Our campaigning takes place around elections, within communities and digitally online. For the first few years of our existence it was largely focused around defeating the BNP in elections. We identified and targeted anti-BNP voters with passionate pleas to turn out and vote, we identified those who could be convinced by addressing their issues of concerns and debunking the myths circulated by the far right. For those who our message is least likely to reach, we either ignored them, so as not to irritate them enough to vote, or produced harder hitting leaflets highlighting the extremist or criminal nature of the far right candidate or party.

A central premise of our approach was to localise our campaigning. We knew that every area was different and people got rightly annoyed when they believed that they were being told how to think or behave by people who did not understand them or their issues. We produced regular local newsletters, customised for the local communities we were campaigning in, worked in our target areas all year round and relied heavily on local voices to carry and amplify our messages.

HOPE not hate is well known for its campaign to defeat the BNP in Barking and Dagenham in 2010, when, over the course of three months, we distributed 355,000 newspapers, leaflets and letters across the borough in a bid to stop the far right party from winning control of the council. The mobilising of 541 people for one day of action, who together delivered 92,000 newspapers in four hours, was the biggest single turnout of any party or campaign group in the 2010 General Election campaign. Two weeks later, another 395 people helped delivered another 55,000 leaflets. The heavy defeat of the BNP in the election led to the party imploding.

While Barking and Dagenham might have captured most attention, we worked tirelessly and over a far longer period in other areas of the country, including Burnley, Oldham, Bradford and Sandwell.

One of the key elements of our campaigning is to always treat voters – even those who are likely to be attracted to the far right – with respect. People support the far right for a whole host of reasons, so understanding this, addressing their concerns and gently introducing new concepts to them is crucial.

After the collapse of the BNP in 2010, our attention turned to challenging the threat of the English Defence League. Again, we approached this from the perspective of turning the threat posed by an EDL demonstration into an opportunity to bring communities together. We sought common ground between communities against an external threat, got people to think about what they like about where they live and addressed real or perceived divisions in a real and constructive way.

We rarely supported counter-demonstrations, believing this only heightened tensions and alienated locals, preferring instead to organise positive and peaceful cross-community initiatives before and after the day of the EDL demonstration.

One of our strengths of our campaigning work is that it draws on the knowledge, experiences and skillsets of other elements of HOPE not hate. We rely heavily on our research team to alert us to the threats and to our opponents plan, while we use our Policy team’s understanding of the drivers of fear and hate to help design our messaging.

We increasingly use sophisticated data analysis to help guide our campaigning.
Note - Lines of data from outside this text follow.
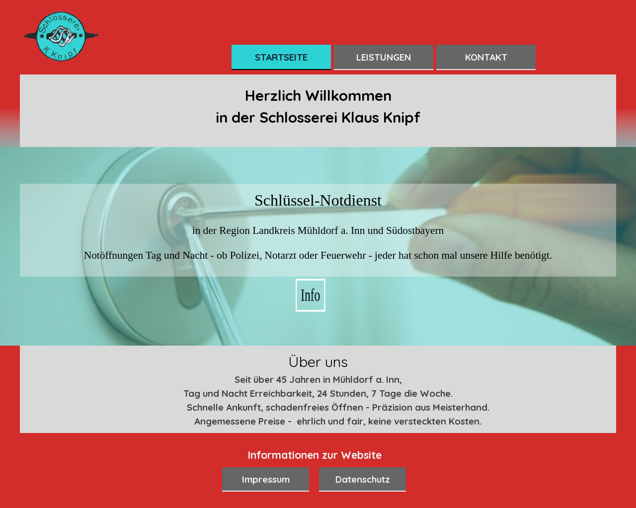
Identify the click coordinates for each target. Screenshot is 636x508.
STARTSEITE (281, 57)
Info (318, 295)
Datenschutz (362, 479)
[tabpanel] (318, 113)
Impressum (266, 479)
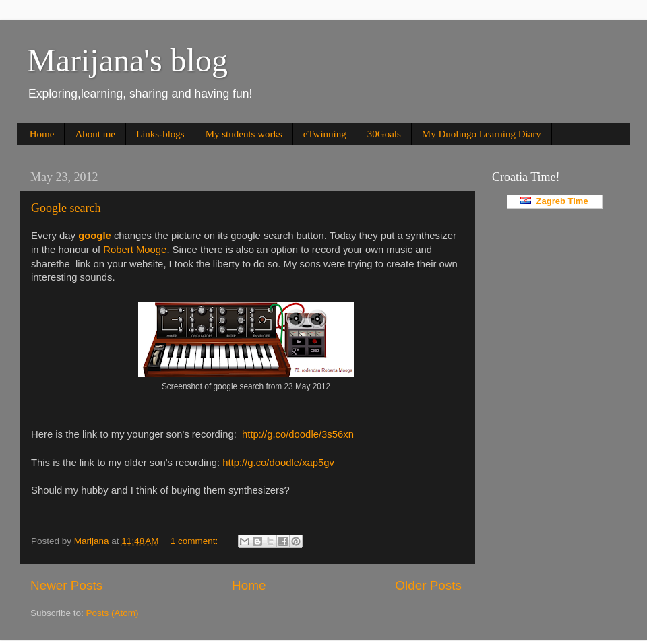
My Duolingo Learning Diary (481, 134)
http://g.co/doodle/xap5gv (278, 462)
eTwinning (324, 134)
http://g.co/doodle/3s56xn (298, 434)
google (94, 235)
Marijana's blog (127, 60)
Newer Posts (66, 585)
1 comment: (195, 541)
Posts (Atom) (112, 613)
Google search (65, 208)
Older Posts (428, 585)
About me (95, 134)
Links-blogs (160, 134)
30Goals (384, 134)
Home (42, 134)
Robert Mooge (134, 249)
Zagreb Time (554, 201)
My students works (244, 134)
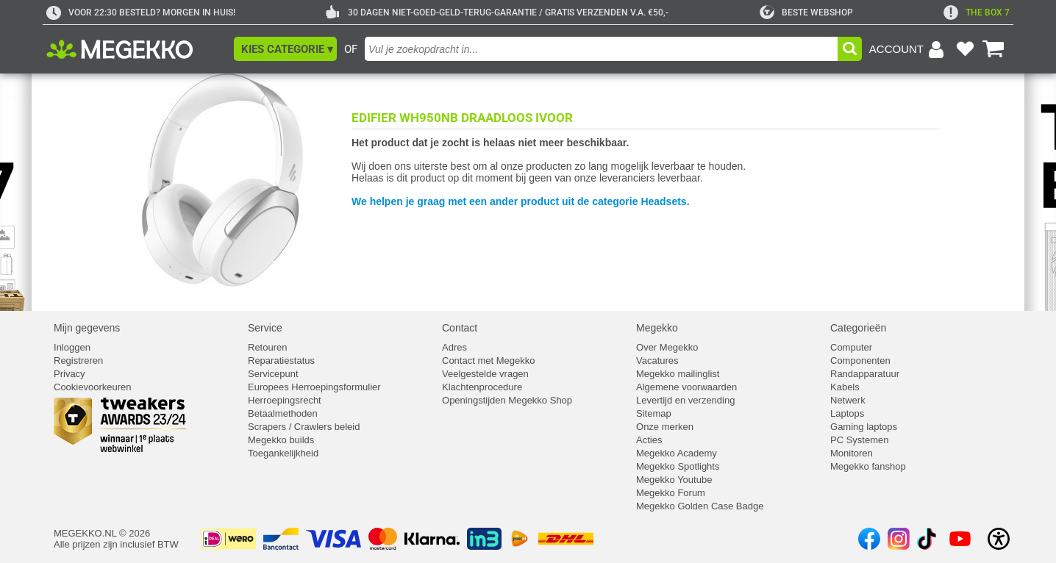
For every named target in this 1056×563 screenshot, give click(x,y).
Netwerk (848, 400)
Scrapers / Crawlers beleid (304, 426)
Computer (851, 347)
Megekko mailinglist (677, 373)
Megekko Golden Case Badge (699, 506)
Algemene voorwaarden (686, 386)
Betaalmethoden (283, 413)
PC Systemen (859, 439)
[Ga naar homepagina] (136, 49)
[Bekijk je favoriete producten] (964, 49)
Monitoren (851, 453)
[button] (285, 49)
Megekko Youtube (674, 479)
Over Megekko (667, 347)
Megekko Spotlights (677, 466)
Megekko (657, 328)
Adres (454, 347)
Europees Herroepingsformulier (314, 386)
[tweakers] (806, 12)
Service (265, 328)
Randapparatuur (864, 373)
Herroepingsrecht (284, 400)
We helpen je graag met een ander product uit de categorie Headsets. (521, 201)
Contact (459, 328)
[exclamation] (976, 12)
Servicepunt (273, 373)
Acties (649, 439)
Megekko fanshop (868, 466)
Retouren (267, 347)
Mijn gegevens (87, 328)
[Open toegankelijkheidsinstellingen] (999, 539)
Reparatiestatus (281, 360)
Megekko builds (281, 439)
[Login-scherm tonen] (909, 49)
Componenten (860, 360)
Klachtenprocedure (482, 386)
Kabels (845, 386)
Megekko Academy (676, 453)
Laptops (847, 413)
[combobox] (601, 49)
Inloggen (72, 347)
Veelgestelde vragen (485, 373)
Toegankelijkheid (283, 453)
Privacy (69, 373)
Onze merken (664, 426)
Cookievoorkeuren (93, 386)
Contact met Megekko (488, 360)
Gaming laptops (863, 426)
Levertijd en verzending (685, 400)
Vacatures (657, 360)
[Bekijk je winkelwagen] (993, 49)
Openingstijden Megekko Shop (507, 400)
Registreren (78, 360)
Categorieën (858, 328)
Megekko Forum (670, 492)
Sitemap (653, 413)
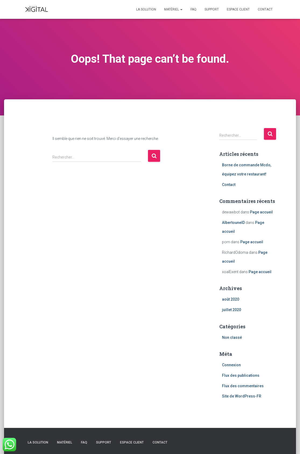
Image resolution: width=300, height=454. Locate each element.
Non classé (232, 337)
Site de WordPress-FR (241, 396)
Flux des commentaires (243, 386)
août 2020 (230, 299)
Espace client (238, 9)
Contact (265, 9)
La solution (146, 9)
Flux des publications (240, 375)
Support (211, 9)
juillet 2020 (231, 310)
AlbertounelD (233, 222)
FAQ (193, 9)
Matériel (173, 9)
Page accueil (261, 212)
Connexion (231, 365)
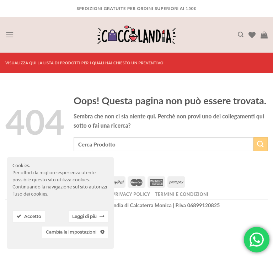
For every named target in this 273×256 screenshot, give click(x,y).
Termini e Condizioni (181, 194)
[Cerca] (240, 35)
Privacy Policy (131, 194)
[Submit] (260, 144)
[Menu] (9, 34)
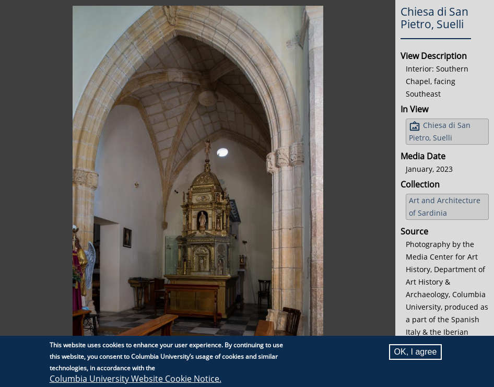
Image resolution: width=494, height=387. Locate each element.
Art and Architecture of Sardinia (444, 206)
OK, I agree (415, 351)
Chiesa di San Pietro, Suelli (440, 131)
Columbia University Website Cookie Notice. (135, 378)
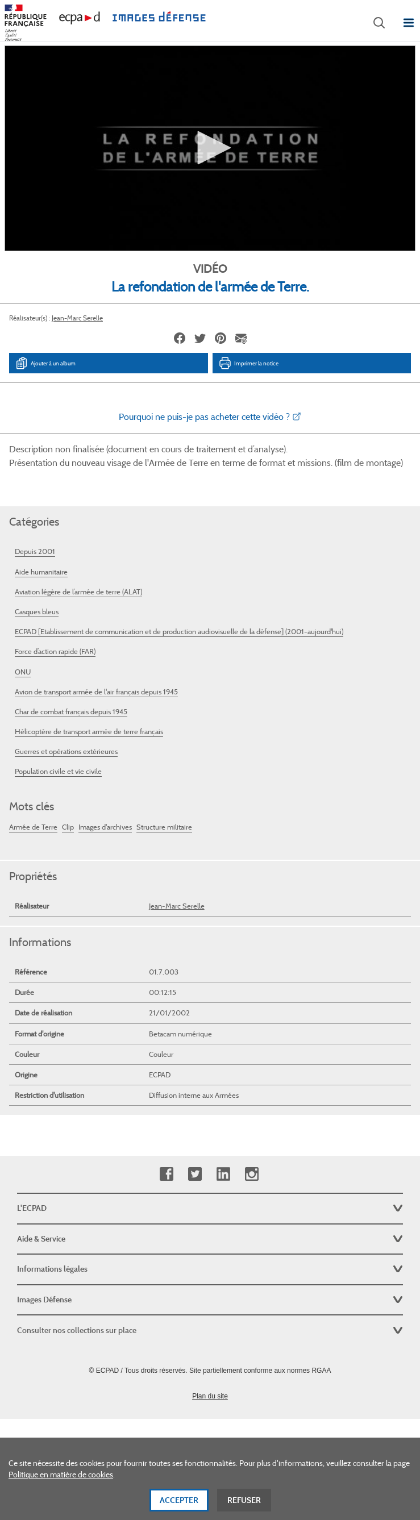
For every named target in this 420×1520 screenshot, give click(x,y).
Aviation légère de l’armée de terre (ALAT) (78, 592)
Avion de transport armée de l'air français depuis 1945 (96, 692)
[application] (210, 148)
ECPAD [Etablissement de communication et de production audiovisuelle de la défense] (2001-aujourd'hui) (179, 631)
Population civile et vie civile (58, 771)
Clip (68, 827)
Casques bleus (37, 611)
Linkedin (223, 1174)
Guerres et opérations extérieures (66, 751)
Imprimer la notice (248, 363)
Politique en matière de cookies (61, 1475)
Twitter (195, 1174)
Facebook (166, 1174)
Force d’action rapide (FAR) (55, 651)
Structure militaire (164, 827)
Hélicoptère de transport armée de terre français (89, 731)
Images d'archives (105, 827)
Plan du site (210, 1396)
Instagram (251, 1174)
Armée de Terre (33, 827)
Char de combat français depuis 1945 (71, 711)
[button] (210, 148)
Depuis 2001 (35, 551)
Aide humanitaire (41, 572)
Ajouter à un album (45, 363)
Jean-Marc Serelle (77, 318)
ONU (23, 672)
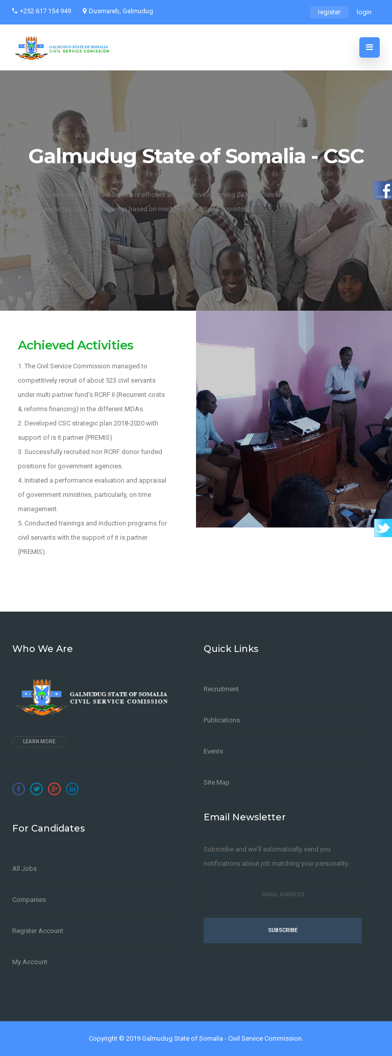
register (329, 12)
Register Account (37, 931)
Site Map (217, 782)
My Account (29, 962)
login (364, 12)
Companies (29, 899)
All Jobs (24, 868)
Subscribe (283, 930)
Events (213, 751)
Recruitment (221, 689)
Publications (222, 720)
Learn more (39, 741)
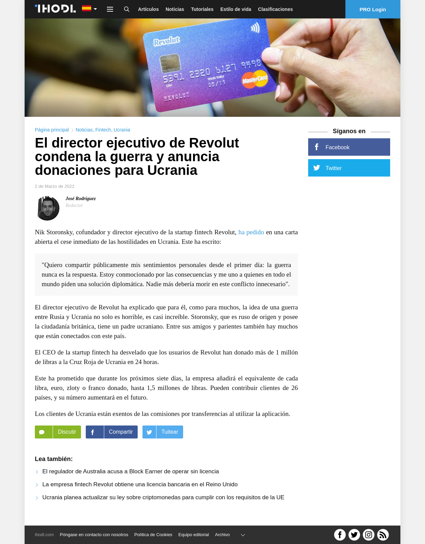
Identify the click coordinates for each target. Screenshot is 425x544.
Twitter (327, 169)
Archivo (222, 534)
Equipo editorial (193, 534)
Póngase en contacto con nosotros (94, 534)
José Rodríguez (81, 200)
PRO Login (373, 9)
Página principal (52, 132)
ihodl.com (44, 534)
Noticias (175, 9)
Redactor (74, 207)
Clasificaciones (275, 9)
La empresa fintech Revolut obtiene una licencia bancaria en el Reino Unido (140, 486)
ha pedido (251, 234)
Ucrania (122, 132)
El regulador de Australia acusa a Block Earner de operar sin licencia (130, 473)
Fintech (103, 132)
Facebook (331, 148)
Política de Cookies (153, 534)
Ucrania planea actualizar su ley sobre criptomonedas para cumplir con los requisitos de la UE (163, 499)
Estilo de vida (235, 9)
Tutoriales (202, 9)
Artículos (148, 9)
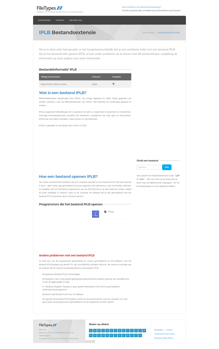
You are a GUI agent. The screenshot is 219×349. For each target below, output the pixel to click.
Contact (60, 20)
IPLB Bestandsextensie (168, 33)
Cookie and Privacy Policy (164, 334)
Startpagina (44, 20)
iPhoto (111, 212)
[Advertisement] (85, 150)
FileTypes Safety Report (163, 338)
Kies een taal (75, 20)
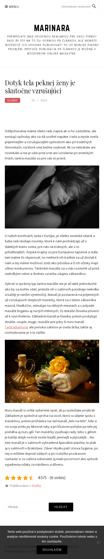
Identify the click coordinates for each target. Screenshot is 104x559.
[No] (98, 542)
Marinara (52, 28)
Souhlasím (52, 550)
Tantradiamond (16, 327)
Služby (12, 100)
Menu (14, 7)
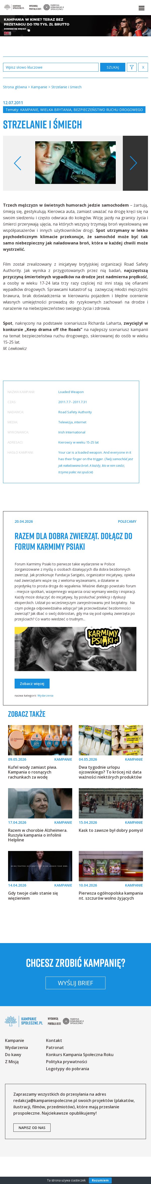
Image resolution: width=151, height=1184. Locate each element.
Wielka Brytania (55, 109)
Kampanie (29, 109)
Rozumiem (100, 1180)
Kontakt (54, 1067)
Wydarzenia (45, 706)
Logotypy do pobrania (67, 1096)
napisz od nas (32, 1154)
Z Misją (12, 1089)
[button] (141, 7)
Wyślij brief (75, 1010)
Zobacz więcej (32, 694)
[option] (75, 163)
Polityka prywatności (66, 1089)
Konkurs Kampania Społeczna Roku (80, 1082)
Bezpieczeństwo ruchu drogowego (108, 109)
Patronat (55, 1075)
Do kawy (13, 1082)
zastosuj (112, 67)
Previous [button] (17, 163)
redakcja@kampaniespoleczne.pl (45, 1128)
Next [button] (133, 163)
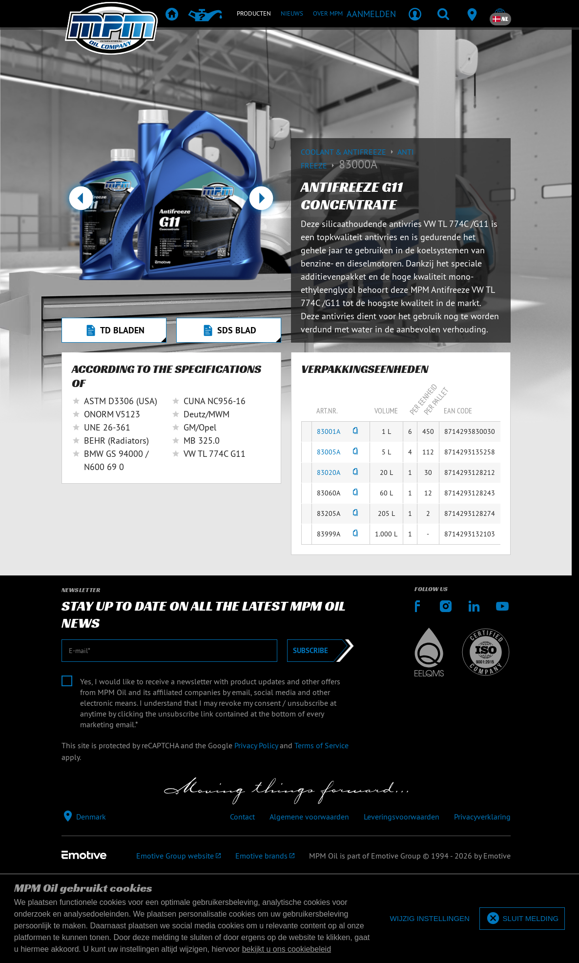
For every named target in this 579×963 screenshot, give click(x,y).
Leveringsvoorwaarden (401, 816)
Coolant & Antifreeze (349, 152)
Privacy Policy (256, 745)
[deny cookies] (430, 918)
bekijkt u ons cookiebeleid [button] (286, 949)
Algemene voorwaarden (309, 816)
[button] (81, 202)
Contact (242, 816)
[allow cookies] (522, 918)
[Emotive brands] (264, 855)
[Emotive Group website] (178, 855)
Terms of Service (321, 745)
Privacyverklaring (482, 816)
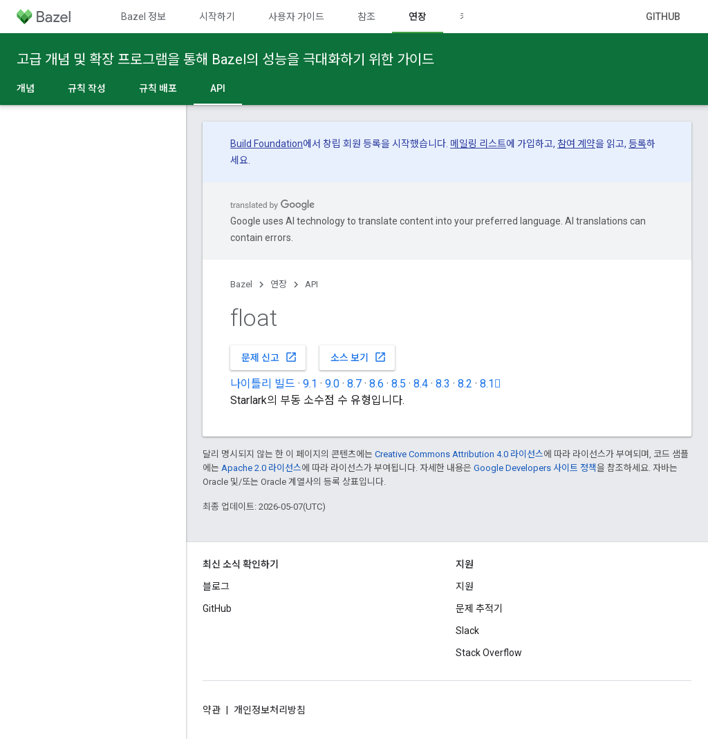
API (311, 284)
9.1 (310, 383)
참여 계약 (576, 143)
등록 (637, 143)
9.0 (332, 383)
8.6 (376, 383)
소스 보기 (358, 357)
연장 (278, 284)
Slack (467, 630)
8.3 (443, 383)
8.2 (465, 383)
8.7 (354, 383)
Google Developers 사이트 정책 (535, 468)
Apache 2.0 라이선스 (261, 468)
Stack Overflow (489, 652)
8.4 (420, 383)
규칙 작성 (87, 88)
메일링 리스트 (478, 143)
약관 (212, 710)
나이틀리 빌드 (262, 383)
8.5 (398, 383)
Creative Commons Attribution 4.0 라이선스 (459, 454)
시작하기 (217, 16)
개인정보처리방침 (270, 710)
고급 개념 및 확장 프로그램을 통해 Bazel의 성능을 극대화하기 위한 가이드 (225, 59)
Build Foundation (266, 143)
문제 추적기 (479, 608)
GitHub (663, 16)
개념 (26, 88)
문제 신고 (269, 357)
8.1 (490, 383)
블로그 (216, 586)
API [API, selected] (217, 88)
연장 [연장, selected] (418, 16)
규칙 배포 (158, 88)
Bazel (241, 284)
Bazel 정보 (143, 16)
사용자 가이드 (296, 16)
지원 (465, 586)
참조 (366, 16)
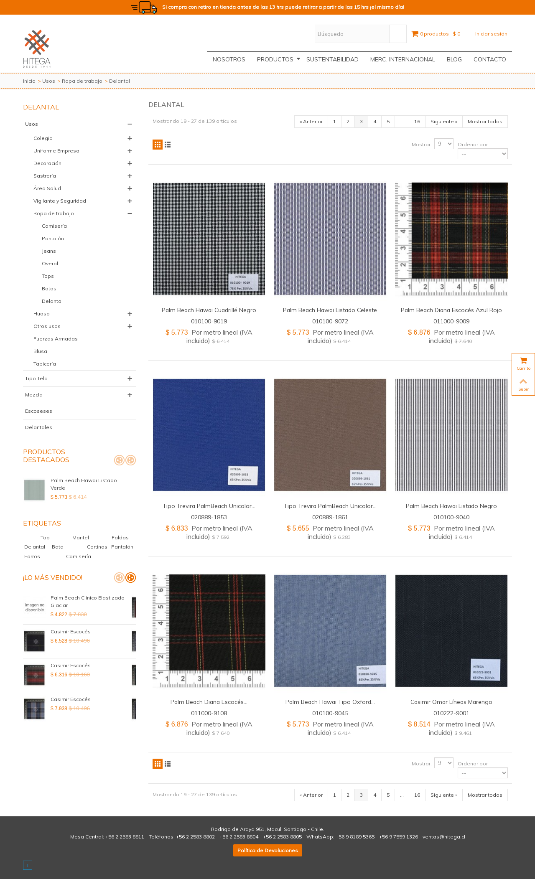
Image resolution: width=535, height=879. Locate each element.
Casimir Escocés (71, 631)
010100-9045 (330, 712)
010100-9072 (330, 321)
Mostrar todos (485, 121)
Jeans (49, 251)
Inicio (29, 81)
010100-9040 (451, 517)
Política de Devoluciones (267, 850)
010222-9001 (451, 712)
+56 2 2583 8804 (238, 836)
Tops (48, 276)
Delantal (52, 301)
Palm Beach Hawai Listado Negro (451, 505)
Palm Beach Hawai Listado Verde (92, 480)
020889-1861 (330, 517)
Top (50, 537)
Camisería (54, 226)
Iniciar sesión (491, 33)
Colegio (43, 138)
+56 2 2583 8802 (195, 836)
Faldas (120, 537)
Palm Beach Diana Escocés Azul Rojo (451, 309)
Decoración (47, 163)
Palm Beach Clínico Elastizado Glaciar (88, 601)
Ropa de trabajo (82, 81)
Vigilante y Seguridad (59, 201)
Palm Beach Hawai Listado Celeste (330, 309)
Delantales (38, 427)
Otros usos (47, 326)
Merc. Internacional (402, 59)
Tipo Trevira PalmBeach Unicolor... (209, 505)
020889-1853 (209, 517)
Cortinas (98, 547)
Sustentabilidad (332, 59)
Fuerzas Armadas (55, 338)
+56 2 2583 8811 (124, 836)
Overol (50, 263)
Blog (454, 59)
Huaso (41, 313)
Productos (279, 59)
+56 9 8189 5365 (355, 836)
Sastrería (44, 176)
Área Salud (47, 188)
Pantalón (53, 238)
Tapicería (44, 364)
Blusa (40, 351)
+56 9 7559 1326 (398, 836)
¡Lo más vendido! (52, 578)
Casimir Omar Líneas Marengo (451, 701)
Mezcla (34, 394)
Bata (58, 547)
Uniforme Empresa (56, 150)
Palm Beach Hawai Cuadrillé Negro (209, 309)
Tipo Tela (36, 378)
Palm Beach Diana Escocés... (209, 701)
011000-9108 (209, 712)
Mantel (85, 537)
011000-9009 (451, 321)
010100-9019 (209, 321)
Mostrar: (422, 144)
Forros (32, 556)
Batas (49, 288)
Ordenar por (473, 144)
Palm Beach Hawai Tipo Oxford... (330, 701)
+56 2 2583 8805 (282, 836)
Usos (48, 81)
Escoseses (38, 411)
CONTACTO (490, 59)
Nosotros (229, 59)
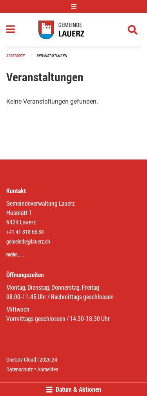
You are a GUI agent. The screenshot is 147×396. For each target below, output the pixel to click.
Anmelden (47, 369)
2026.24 (48, 359)
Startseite (15, 55)
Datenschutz (19, 369)
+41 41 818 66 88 (25, 231)
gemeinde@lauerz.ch (28, 241)
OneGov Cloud (21, 359)
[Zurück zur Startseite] (73, 30)
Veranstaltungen (52, 55)
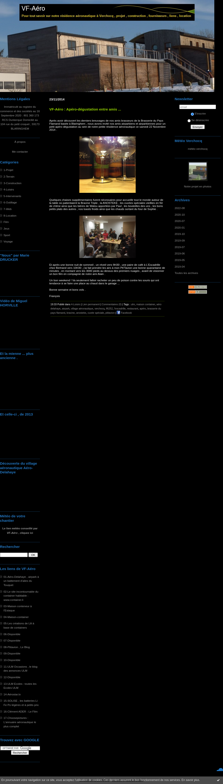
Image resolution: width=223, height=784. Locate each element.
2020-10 (180, 214)
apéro (143, 308)
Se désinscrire (198, 120)
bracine (71, 312)
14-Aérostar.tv (12, 694)
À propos (19, 141)
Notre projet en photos (197, 186)
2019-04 (180, 266)
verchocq (100, 308)
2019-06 (180, 253)
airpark (65, 308)
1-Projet (8, 169)
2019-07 (180, 247)
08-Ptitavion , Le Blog (17, 647)
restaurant (132, 308)
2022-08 (180, 208)
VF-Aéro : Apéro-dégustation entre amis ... (85, 109)
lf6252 (109, 308)
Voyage (8, 241)
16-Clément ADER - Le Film (21, 711)
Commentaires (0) (112, 304)
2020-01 (180, 227)
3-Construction (12, 183)
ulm (133, 304)
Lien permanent (91, 304)
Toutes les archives (186, 272)
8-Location (10, 215)
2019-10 (180, 233)
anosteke (81, 312)
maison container (145, 304)
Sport (7, 235)
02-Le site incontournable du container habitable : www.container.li (21, 595)
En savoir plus (190, 780)
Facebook (124, 312)
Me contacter (20, 151)
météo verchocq (198, 148)
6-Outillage (10, 202)
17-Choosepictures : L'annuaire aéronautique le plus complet (20, 722)
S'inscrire (198, 113)
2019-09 (180, 240)
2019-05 (180, 259)
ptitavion (110, 312)
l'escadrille (120, 308)
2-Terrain (9, 176)
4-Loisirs (9, 189)
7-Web (8, 208)
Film (6, 221)
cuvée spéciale (96, 312)
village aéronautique (82, 308)
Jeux (6, 228)
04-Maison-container (16, 616)
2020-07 (180, 220)
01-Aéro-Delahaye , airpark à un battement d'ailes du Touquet (21, 580)
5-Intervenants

In the Batley and Spen parliamentary by-election, held in June 2021, we produced different leaflets for different areas of the constituency, based on the likely political and attitudinal views of voters.

We also organise online, both mobilising our supporters to take action or by highlighting and even shaming social media companies, politicians and or the media more generally. In 2011, we took on the Daily Star and secured a commitment from its editor and the Managing Director of its parent company to stop writing about, and promoting, the EDL. More recently, we have used our online campaigning to force social media companies to remove extremist content and change their policies and algorithms.

Campaigning is an agent for change and as such will remain at the heart of our work.